Given records section start

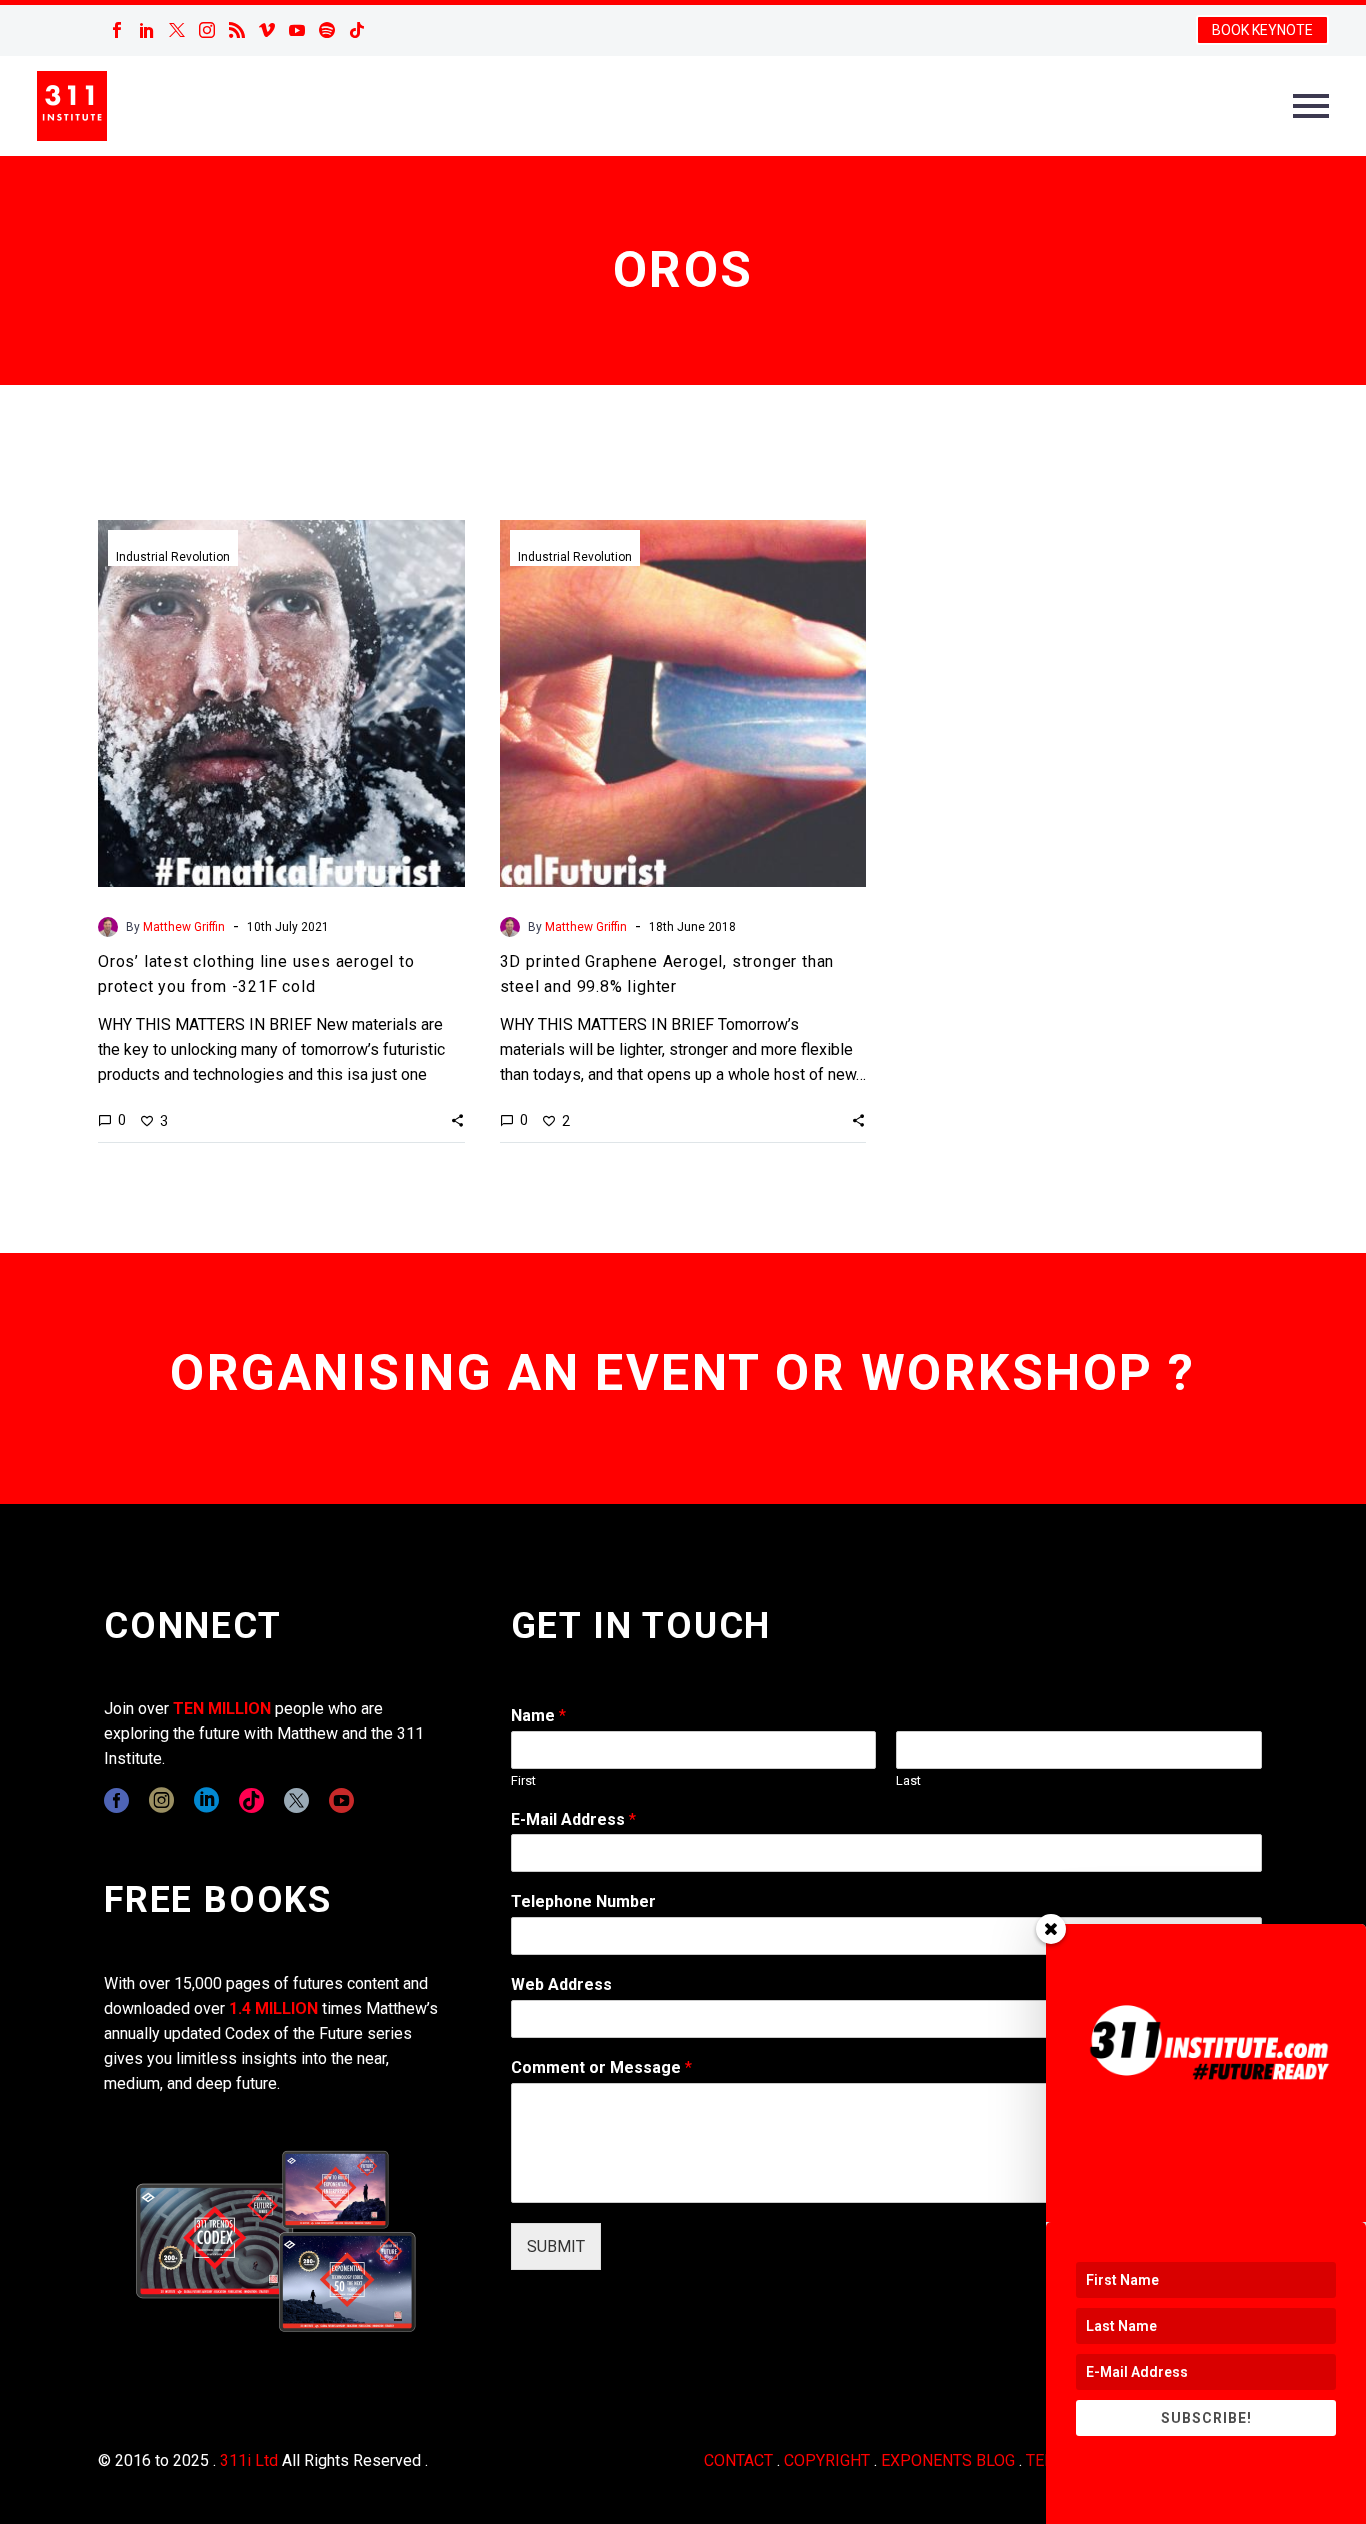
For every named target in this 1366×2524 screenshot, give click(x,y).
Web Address (561, 1984)
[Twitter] (177, 30)
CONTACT (738, 2460)
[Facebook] (117, 30)
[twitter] (296, 1800)
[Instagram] (207, 30)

Given records section end

→ Work required
Please print every record exactly, leaving out the pictures.

→ Answer to the exercise
For every named target in this 1366×2524 screenshot, give click(x,y).
Web Address (561, 1984)
[Twitter] (177, 30)
CONTACT (738, 2460)
[Facebook] (117, 30)
[twitter] (296, 1800)
[Instagram] (207, 30)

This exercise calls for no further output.